What is Hemifacial Microsomia?
Hemifacial Microsomia is a congenital pathological condition which is seen immediately at birth or within a few days of life in which a child is born with underdeveloped lower part of the face to include the ears, mouth, and jaw. The extent of the condition is variable in that in some cases only one side of the face may be affected whereas in some cases both the sides of the face may get affected. Due to this underdevelopment of the lower part of the face, the child with hemifacial microsomia may have problems with breathing apart from other cosmetic complications.
The exact cause for Hemifacial Microsomia is still a matter of ongoing research but it is believed to be caused due to lack of blood supply to the lower part of the face during the developing phase of the fetus. Some studies suggest a genetic link to this disorder primarily because of some family member being also affected by Hemifacial Microsomia along with the patient. A child with Hemifacial Microsomia will have to undergo a battery of surgeries and a multidisciplinary approach towards treatment.
What are the Causes of Hemifacial Microsomia?
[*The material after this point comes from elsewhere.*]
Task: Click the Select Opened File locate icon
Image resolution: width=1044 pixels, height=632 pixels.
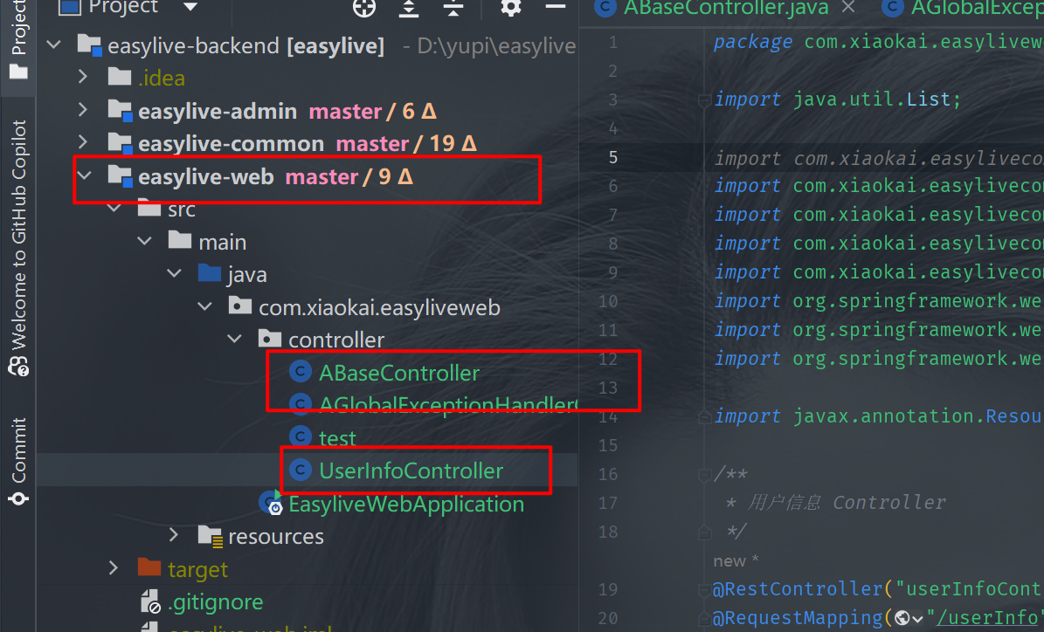Action: [x=363, y=7]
As stated, there is no clear cut etiology for development of Hemifacial Microsomia but studies suggest some sort of vascular problem during pregnancy may result in development of Hemifacial Microsomia and hence because of reduced blood flow to the facial areas during pregnancy the face starts to develop irregularly resulting in Hemifacial Microsomia. In some cases a genetic link is suggested to be the cause of Hemifacial Microsomia and the pattern of inheritance are autosomal dominant and autosomal recessive traits. An autosomal dominant trait occurs when a copy of the defective gene is passed to the child from one parent and that is enough to cause the condition whereas autosomal recessive trait is one in which the child needs two copies from both the parents of the defective genere order to get the condition, although many studies suggest that if there is one child in the family with Hemifacial Microsomia then the chances of another child getting this condition is only about 3%. Certain chromosome abnormalities have also been related to the development of Hemifacial Microsomia.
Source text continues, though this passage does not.